Ripple Effect of New Rent Regulations in NYC Real Estate IndustryBy Abe Schlisselfeld | September 17, 2019
Since June, when the New York State legislature passed historic rent regulations in the Housing Stability and Tenant Protection Act of 2019, landlords and developers have been weighing its potential effects on their operations and profitability. Clearly favoring the interests of tenants, the new regulations will have far-reaching implications on the real estate industry.
What remains to be seen is whether some of these changes could actually hurt the very tenants the bill was meant to protect.
Two of the more significant changes were made to Major Capital Improvements (MCIs) and Individual Apartment Improvements (IAIs).
Landlords could previously pass 6 percent of costs associated with MCIs (building-wide improvements) on to their tenants. Not only are these “MCI increases” now capped at 2 percent, but 25 percent of them must now be inspected and audited. MCI increases will be eliminated entirely in 30 years.
The ability to pass on the costs of IAIs (physical improvements made to vacant apartments) has also been dramatically limited. The new law allows only $15,000 of the renovations to be passed on to tenants over 15 years, even though permits alone cost around $6,000 before the renovation can even begin!
The tenants themselves could lose out in this new equation, with landlords having far less motivation and financial incentive to invest in property improvements. Businesses who depend on this work, such as carpenters, plumbers, contractors, and suppliers, could also feel the effects.
Decontrol and Vacancy Bonus
The new law bids farewell not only to the decontrol of apartments but the vacancy bonus as well. In the past, when the maximum legal rent for a rent-stabilized apartment was reached, the apartment would destabilize and become available at market rate when the tenant vacated. The new legislation has permanently repealed this practice. The vacancy bonus, which allowed tenants to raise rents by 20 percent when tenants changed, is also coming to an end.
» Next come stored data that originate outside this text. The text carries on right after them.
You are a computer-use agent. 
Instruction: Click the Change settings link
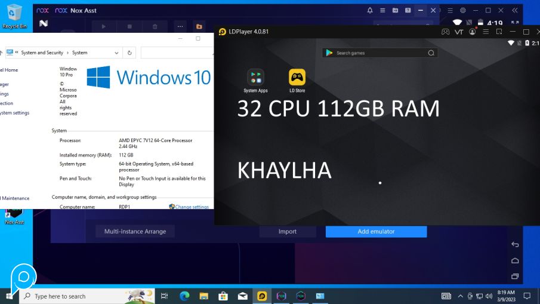(192, 207)
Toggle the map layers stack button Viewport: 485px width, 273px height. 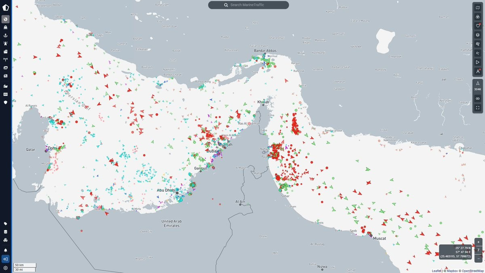point(477,35)
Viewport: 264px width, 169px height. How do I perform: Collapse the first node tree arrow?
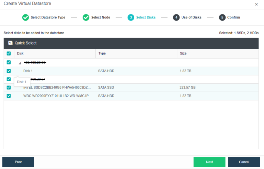point(20,63)
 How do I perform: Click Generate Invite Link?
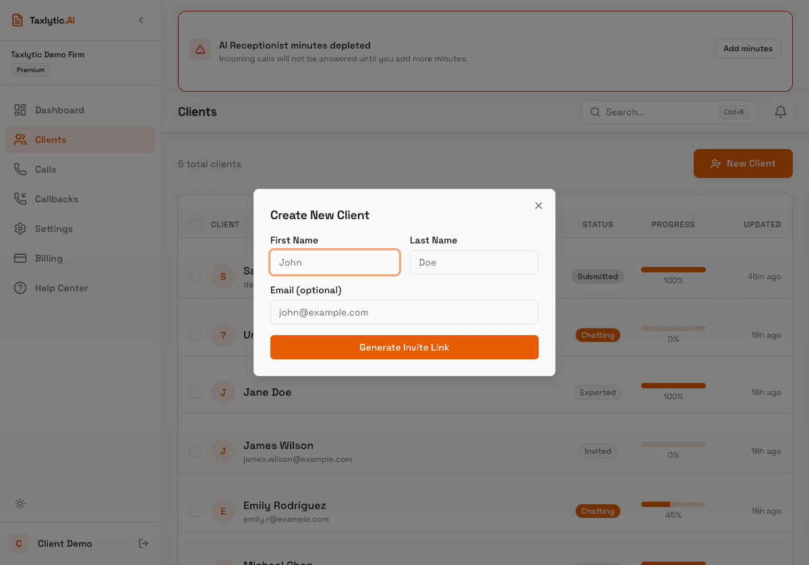point(404,347)
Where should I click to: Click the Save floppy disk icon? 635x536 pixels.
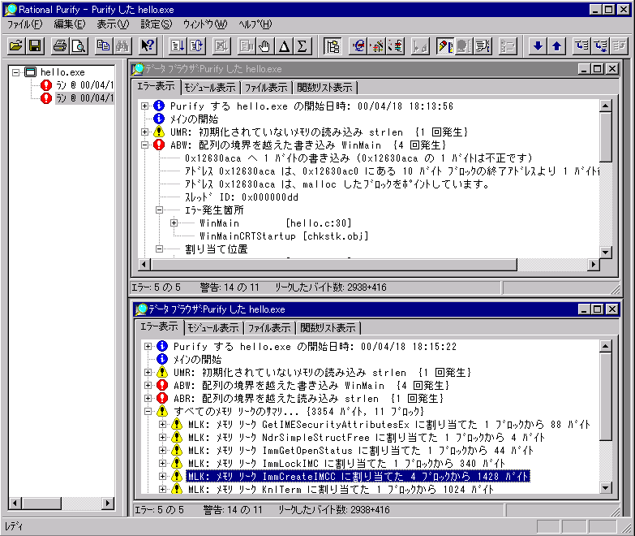click(35, 45)
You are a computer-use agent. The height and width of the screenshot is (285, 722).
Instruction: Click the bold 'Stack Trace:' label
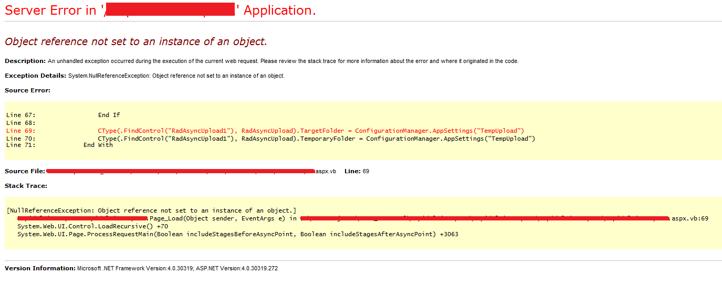(x=26, y=186)
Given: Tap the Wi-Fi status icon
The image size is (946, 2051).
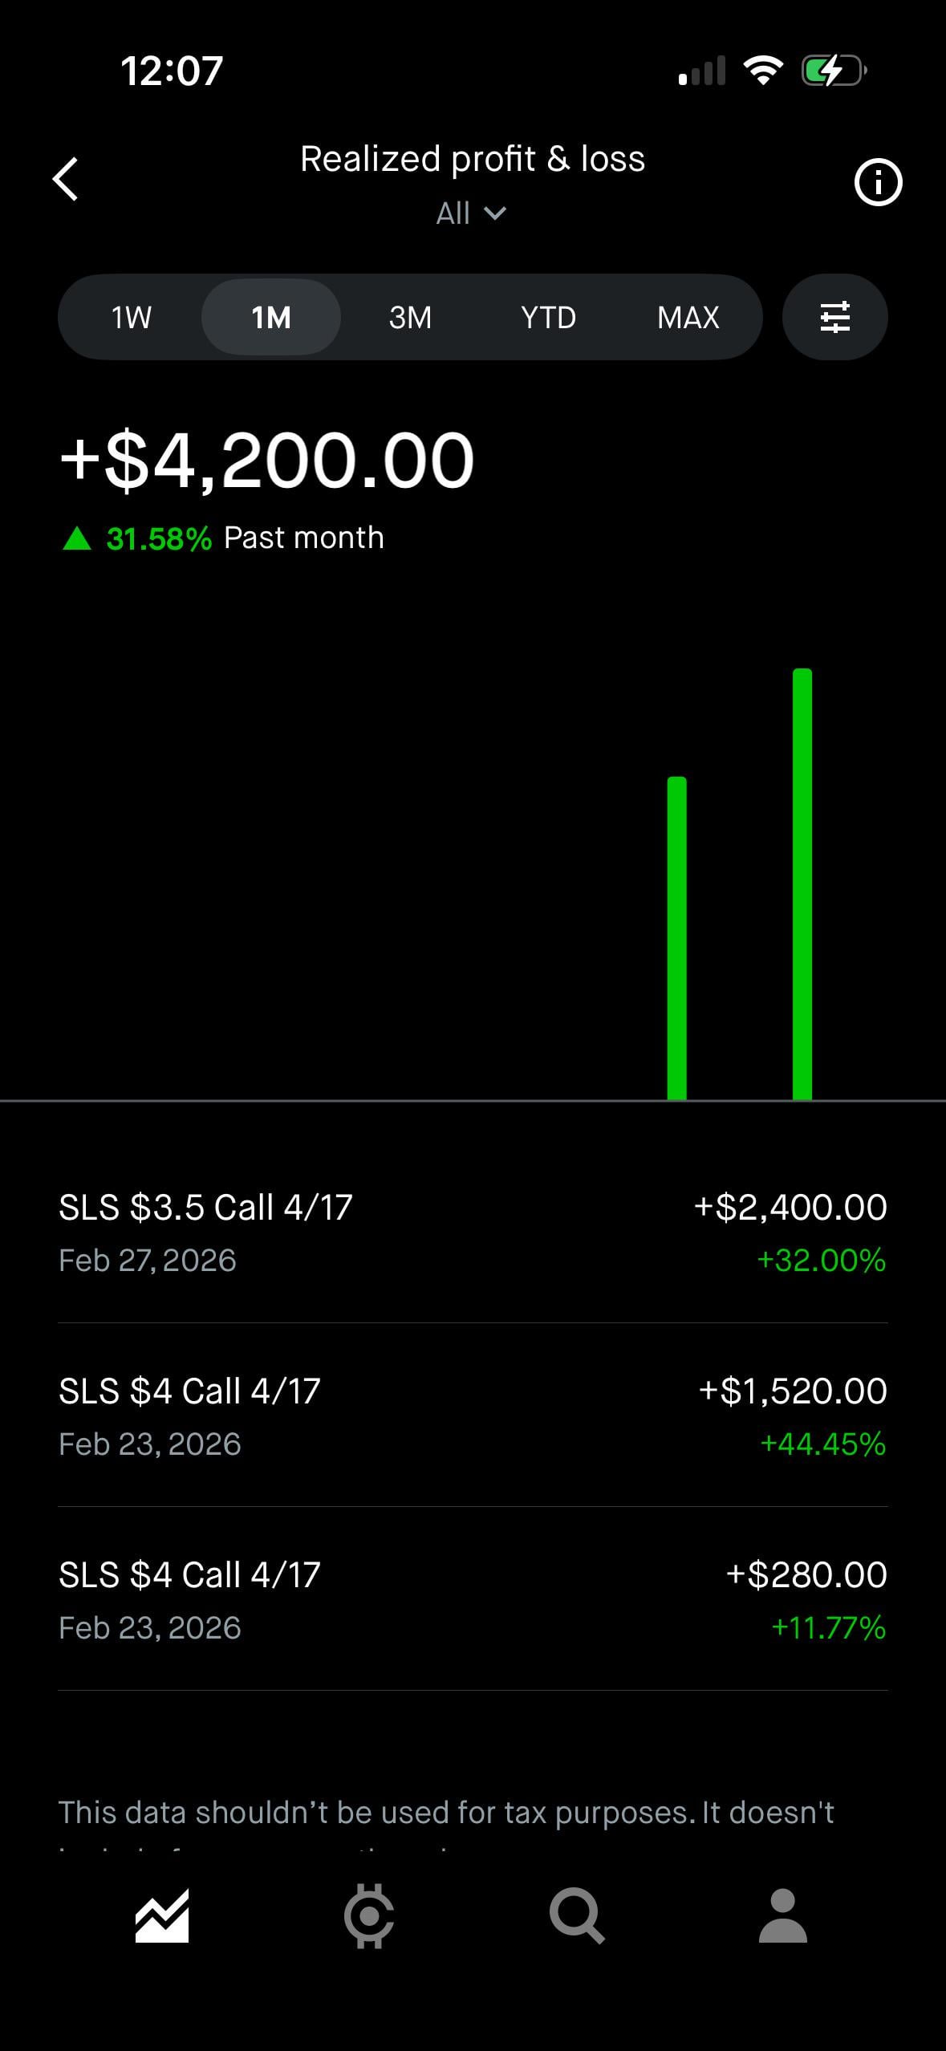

With the loss of these incentives, will there still be a market for purchasing rent-regulated units?
Preferential Rent and High-Income Deregulation
Landlord revenues may further be affected by the end of both preferential rents (the discounted rent a tenant would pay when the maximum legal rent of a unit exceeded the market value) and high-income deregulation, which allowed landlords to deregulate a rent-stabilized unit when a tenant earned over $200,000 a year for two consecutive years. Rents will now remain at the lower preferential value in both cases.
These changes are just a portion of the sweeping reform that was passed this year. With the potential impact of the new law so great, members of the real estate industry have wasted no time reacting. Landlords and property owners are claiming that these changes will make the continuous renovation of apartments and buildings in New York City unachievable. Many of the city’s buildings are 80 to 100 years old and growing costlier to repair and maintain. Their concern is that the returns and incentives to invest in their buildings are now too low.
The Real Estate Board of New York, the Rent Stabilization Association (RSA) and the Community Housing Improvement Program (CHIP) are just a few of the organizations that have been challenging these new regulations. The organizations have expressed worry that with impacted revenue streams, obtaining capital is going to become more difficult for property owners, driving capital out of the city and encouraging landlords not to improve their buildings. Ultimately, this would slow growth in affordable housing and the real estate industry as a whole.
On July 15, just one month after the law was passed, RSA, CHIP, and seven individual landlords filed a federal lawsuit stating that the new law violates the Fifth and Fourteenth Amendments of the U.S. Constitution. The lawsuit intends to end the state’s rent stabilization regulation, alleging that the new law restricts the landlord’s property and claiming that it does not meet the city’s goal of making housing affordable for low-income tenants.
I know many members of our industry are hoping to find a better way to communicate with New York’s state capital and vice versa. Only with a stronger partnership between industry and community can all expect to move forward and grow.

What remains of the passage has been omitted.